Epidemic typhus Burundi

A patient with a rash caused by typhus

Typhus is a contagious bacterial disease which passes from person to person using lice as a vector. Rats are the reservoir. Rats or lice transmits the organisms to people. Either through a bite or air borne. In some cases R thypi can be motile. There are many different species of this bacteria.The bacteria cannot survive outside of a living cell for extended periods of time. Although some cases the bacteria is known to last as long as 12 months in lower temperatures . Can be treated with proper antibiotics. Thypus will remain dormant in system and can re-activate at any time, causing more severe illnesses. Typhus can be hard to get rid of if not treated properly. All Clothes, linen and anything effected should be disposed of Immediately. Once a common and deadly disease, it is now very rare, affecting less than one person in a million in the modern world.

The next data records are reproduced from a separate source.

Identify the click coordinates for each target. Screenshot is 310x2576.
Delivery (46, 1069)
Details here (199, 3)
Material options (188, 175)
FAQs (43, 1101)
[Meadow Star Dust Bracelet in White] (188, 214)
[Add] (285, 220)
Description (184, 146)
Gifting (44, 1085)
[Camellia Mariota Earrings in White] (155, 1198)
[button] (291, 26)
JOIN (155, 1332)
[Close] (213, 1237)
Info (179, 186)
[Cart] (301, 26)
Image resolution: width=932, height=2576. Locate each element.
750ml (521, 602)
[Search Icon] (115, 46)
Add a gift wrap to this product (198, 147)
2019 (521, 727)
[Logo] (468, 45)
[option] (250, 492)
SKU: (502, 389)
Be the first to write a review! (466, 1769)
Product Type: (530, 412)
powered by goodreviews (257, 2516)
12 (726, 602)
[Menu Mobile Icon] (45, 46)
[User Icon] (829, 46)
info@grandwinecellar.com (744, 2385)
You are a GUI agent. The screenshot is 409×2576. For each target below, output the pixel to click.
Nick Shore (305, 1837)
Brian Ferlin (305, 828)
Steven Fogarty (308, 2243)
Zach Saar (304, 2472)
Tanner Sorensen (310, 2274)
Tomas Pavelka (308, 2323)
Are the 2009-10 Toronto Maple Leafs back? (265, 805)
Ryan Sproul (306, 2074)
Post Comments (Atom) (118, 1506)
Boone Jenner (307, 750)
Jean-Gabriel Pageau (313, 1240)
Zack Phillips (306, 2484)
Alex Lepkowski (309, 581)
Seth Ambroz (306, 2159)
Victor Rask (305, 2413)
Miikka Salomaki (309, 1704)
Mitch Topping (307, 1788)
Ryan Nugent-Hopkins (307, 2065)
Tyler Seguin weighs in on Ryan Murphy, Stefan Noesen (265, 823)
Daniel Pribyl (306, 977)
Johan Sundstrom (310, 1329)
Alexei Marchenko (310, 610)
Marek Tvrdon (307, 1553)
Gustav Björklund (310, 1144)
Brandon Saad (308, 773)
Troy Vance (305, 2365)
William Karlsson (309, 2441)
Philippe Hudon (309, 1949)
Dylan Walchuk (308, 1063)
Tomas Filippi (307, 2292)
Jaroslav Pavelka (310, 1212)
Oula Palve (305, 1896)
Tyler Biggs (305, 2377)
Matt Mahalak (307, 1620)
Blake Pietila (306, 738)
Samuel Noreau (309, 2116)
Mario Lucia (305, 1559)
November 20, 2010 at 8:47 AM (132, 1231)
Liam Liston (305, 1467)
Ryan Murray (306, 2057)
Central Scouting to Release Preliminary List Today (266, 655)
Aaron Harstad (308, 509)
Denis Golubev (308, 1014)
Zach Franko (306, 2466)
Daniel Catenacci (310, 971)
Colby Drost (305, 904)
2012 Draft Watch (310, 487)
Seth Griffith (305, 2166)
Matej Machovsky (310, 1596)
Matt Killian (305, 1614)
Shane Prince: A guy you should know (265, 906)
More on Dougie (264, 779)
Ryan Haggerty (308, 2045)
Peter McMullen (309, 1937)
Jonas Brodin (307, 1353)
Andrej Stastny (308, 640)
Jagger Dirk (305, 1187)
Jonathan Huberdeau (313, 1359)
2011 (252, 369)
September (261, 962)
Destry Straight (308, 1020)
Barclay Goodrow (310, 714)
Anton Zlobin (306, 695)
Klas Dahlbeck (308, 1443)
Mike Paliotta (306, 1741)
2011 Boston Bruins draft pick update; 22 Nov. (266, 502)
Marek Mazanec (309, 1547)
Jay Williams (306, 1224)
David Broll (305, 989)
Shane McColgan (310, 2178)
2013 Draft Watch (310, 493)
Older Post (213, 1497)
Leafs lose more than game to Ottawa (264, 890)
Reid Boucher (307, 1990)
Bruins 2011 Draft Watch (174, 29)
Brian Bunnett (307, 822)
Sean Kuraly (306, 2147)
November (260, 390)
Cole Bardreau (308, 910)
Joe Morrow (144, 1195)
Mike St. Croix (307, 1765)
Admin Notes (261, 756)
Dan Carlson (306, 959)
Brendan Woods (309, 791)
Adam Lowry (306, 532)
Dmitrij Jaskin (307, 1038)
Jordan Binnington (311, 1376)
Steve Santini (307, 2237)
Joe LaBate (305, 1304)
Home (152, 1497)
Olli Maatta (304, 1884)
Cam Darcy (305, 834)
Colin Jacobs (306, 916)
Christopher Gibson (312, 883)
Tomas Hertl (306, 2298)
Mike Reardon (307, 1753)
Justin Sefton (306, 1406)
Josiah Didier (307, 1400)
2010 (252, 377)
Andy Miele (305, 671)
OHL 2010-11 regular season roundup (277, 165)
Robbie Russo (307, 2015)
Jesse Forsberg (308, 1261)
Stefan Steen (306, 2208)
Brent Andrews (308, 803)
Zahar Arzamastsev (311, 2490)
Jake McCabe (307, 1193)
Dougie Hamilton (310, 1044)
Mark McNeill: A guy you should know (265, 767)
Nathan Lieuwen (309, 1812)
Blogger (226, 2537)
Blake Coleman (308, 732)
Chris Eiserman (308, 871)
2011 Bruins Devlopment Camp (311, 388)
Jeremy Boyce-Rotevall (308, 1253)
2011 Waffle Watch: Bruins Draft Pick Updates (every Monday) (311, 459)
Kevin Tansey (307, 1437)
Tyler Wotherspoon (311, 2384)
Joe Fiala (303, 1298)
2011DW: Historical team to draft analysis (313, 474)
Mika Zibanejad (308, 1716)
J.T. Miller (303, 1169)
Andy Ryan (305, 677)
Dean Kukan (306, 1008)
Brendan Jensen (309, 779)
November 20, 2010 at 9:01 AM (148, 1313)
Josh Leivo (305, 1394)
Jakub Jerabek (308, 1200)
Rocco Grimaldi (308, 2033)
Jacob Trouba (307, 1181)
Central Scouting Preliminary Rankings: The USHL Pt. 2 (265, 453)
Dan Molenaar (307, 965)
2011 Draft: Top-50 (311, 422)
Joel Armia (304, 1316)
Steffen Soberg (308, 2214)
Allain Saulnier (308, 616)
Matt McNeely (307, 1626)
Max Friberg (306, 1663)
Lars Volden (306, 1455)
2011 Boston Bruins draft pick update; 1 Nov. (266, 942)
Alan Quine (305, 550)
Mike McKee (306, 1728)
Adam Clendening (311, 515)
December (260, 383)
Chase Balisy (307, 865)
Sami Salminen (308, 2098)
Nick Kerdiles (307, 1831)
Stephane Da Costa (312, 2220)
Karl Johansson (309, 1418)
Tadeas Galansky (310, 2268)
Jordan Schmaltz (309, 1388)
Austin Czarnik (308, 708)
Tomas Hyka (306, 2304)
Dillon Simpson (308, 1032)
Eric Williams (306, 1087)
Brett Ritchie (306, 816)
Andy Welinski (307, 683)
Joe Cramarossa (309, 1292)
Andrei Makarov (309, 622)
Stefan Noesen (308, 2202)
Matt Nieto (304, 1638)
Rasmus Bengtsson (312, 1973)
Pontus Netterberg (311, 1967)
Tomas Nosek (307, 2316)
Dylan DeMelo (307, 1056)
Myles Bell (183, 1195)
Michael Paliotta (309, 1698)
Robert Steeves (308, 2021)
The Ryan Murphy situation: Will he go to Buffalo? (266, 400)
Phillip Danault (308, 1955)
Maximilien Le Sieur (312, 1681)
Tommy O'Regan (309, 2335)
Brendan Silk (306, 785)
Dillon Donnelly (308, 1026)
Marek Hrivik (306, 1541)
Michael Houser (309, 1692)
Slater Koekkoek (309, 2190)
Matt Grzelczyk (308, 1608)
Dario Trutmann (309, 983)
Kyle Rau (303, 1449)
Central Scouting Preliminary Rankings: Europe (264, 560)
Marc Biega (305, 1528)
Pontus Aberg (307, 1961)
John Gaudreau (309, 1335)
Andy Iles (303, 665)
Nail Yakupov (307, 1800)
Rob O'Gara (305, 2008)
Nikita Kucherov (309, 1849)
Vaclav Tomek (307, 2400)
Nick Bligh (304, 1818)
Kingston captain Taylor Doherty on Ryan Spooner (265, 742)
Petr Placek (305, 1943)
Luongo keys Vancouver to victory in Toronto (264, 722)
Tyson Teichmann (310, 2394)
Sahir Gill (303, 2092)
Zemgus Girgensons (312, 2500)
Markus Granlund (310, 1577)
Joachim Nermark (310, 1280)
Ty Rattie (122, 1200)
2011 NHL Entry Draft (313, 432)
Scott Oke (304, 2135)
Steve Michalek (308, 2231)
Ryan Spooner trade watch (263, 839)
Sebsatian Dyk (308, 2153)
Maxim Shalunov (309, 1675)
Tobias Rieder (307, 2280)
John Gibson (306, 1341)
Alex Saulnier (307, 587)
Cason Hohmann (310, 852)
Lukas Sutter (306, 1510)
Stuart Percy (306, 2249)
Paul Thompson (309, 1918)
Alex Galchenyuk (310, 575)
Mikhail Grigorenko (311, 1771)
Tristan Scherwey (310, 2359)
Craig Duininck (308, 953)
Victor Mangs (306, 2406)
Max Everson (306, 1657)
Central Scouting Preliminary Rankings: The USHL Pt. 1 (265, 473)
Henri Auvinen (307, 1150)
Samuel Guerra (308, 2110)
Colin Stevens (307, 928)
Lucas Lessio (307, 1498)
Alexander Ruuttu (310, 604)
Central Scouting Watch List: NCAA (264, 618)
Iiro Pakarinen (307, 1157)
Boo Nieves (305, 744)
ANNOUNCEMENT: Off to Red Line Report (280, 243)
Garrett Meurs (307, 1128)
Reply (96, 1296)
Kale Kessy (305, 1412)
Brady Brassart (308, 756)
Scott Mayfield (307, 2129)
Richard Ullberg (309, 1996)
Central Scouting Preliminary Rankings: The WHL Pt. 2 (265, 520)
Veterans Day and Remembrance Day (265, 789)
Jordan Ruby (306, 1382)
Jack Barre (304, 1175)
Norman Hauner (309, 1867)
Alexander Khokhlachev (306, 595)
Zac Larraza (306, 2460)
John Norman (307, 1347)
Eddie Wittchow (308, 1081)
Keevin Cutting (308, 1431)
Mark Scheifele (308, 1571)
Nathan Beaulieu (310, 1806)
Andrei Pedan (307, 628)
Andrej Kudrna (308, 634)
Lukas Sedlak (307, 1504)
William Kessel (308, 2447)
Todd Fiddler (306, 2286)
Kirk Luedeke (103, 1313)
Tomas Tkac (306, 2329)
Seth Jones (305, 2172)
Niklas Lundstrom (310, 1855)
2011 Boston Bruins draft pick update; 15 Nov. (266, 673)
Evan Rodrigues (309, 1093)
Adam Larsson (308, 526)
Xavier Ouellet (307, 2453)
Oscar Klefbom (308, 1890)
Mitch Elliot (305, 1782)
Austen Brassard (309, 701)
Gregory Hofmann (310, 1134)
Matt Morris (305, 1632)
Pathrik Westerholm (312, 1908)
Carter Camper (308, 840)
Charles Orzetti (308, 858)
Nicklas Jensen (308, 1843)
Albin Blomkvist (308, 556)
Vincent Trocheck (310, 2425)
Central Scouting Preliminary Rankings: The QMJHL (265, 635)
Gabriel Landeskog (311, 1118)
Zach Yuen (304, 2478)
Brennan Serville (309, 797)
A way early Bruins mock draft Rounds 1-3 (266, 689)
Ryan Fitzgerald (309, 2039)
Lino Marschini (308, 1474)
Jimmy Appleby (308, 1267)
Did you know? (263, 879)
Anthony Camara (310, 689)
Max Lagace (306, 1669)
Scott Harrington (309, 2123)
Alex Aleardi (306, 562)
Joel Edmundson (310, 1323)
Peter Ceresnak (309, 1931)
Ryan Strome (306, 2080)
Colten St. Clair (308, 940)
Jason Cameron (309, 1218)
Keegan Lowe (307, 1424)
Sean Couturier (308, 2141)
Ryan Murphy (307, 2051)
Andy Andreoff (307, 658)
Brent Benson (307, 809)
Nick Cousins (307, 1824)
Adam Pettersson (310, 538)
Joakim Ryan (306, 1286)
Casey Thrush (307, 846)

It's decline is primarily due to the use of vaccination even though improved living conditions have played a role and antibiotics are effective against the disease.

Typhus used to thrive in crowded conditions, such as such as prisons, ships, army camps and even quarantine camps. Epidemics would often kill thousands of people, most notably in the great typhus epidemic of 1847 in Canada which killed 20,000 people. However, even though there were vaccines in use after World War I (although they were often dangerous), and the role of lice in the transmission of the disease was understood by the 1920s, it was only after World War II when more effective and safer vaccines became available that the disease started its decline.